**INSTRUCTION:** Copy each of the entries below word for word, changing nothing.

**ENTRIES PROVIDED:**
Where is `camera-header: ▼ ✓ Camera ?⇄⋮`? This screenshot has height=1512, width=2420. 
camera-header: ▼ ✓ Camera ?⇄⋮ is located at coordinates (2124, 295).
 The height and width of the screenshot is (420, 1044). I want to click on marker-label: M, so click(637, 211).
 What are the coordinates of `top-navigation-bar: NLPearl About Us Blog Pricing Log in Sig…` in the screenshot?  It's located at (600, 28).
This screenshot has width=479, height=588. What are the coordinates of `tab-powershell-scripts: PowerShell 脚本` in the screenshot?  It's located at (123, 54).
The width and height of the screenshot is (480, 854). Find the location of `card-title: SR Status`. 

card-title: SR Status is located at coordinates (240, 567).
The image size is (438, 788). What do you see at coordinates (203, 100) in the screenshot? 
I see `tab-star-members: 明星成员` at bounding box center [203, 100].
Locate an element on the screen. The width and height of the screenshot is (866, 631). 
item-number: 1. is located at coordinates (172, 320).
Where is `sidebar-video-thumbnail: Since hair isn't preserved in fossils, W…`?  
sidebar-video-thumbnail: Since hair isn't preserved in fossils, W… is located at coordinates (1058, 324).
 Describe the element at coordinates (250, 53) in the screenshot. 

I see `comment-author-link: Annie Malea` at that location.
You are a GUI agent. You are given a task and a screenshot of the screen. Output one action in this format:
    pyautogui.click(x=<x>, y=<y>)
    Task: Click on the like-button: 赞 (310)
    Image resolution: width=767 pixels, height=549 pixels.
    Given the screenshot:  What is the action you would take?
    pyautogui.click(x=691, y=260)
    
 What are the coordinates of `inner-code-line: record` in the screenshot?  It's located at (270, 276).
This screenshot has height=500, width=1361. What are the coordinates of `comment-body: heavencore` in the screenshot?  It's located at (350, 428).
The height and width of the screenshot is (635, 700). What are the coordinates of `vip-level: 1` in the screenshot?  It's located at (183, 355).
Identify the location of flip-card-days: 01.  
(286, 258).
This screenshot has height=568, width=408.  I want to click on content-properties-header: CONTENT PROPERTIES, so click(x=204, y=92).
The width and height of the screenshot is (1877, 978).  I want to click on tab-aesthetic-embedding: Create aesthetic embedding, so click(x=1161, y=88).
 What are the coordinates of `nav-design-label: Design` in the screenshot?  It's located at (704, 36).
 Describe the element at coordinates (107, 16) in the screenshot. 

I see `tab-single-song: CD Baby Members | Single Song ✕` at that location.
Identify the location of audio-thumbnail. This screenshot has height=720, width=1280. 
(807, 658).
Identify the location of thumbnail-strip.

**RESPONSE BELOW:**
Where is `camera-header: ▼ ✓ Camera ?⇄⋮`? This screenshot has height=1512, width=2420. 
camera-header: ▼ ✓ Camera ?⇄⋮ is located at coordinates (2124, 295).
 The height and width of the screenshot is (420, 1044). I want to click on marker-label: M, so click(637, 211).
 What are the coordinates of `top-navigation-bar: NLPearl About Us Blog Pricing Log in Sig…` in the screenshot?  It's located at (600, 28).
This screenshot has width=479, height=588. What are the coordinates of `tab-powershell-scripts: PowerShell 脚本` in the screenshot?  It's located at (123, 54).
The width and height of the screenshot is (480, 854). Find the location of `card-title: SR Status`. 

card-title: SR Status is located at coordinates (240, 567).
The image size is (438, 788). What do you see at coordinates (203, 100) in the screenshot? 
I see `tab-star-members: 明星成员` at bounding box center [203, 100].
Locate an element on the screen. The width and height of the screenshot is (866, 631). 
item-number: 1. is located at coordinates (172, 320).
Where is `sidebar-video-thumbnail: Since hair isn't preserved in fossils, W…`?  
sidebar-video-thumbnail: Since hair isn't preserved in fossils, W… is located at coordinates (1058, 324).
 Describe the element at coordinates (250, 53) in the screenshot. 

I see `comment-author-link: Annie Malea` at that location.
You are a GUI agent. You are given a task and a screenshot of the screen. Output one action in this format:
    pyautogui.click(x=<x>, y=<y>)
    Task: Click on the like-button: 赞 (310)
    Image resolution: width=767 pixels, height=549 pixels.
    Given the screenshot:  What is the action you would take?
    pyautogui.click(x=691, y=260)
    
 What are the coordinates of `inner-code-line: record` in the screenshot?  It's located at (270, 276).
This screenshot has height=500, width=1361. What are the coordinates of `comment-body: heavencore` in the screenshot?  It's located at (350, 428).
The height and width of the screenshot is (635, 700). What are the coordinates of `vip-level: 1` in the screenshot?  It's located at (183, 355).
Identify the location of flip-card-days: 01.  
(286, 258).
This screenshot has height=568, width=408.  I want to click on content-properties-header: CONTENT PROPERTIES, so click(x=204, y=92).
The width and height of the screenshot is (1877, 978).  I want to click on tab-aesthetic-embedding: Create aesthetic embedding, so click(x=1161, y=88).
 What are the coordinates of `nav-design-label: Design` in the screenshot?  It's located at (704, 36).
 Describe the element at coordinates (107, 16) in the screenshot. 

I see `tab-single-song: CD Baby Members | Single Song ✕` at that location.
Identify the location of audio-thumbnail. This screenshot has height=720, width=1280. 
(807, 658).
Identify the location of thumbnail-strip.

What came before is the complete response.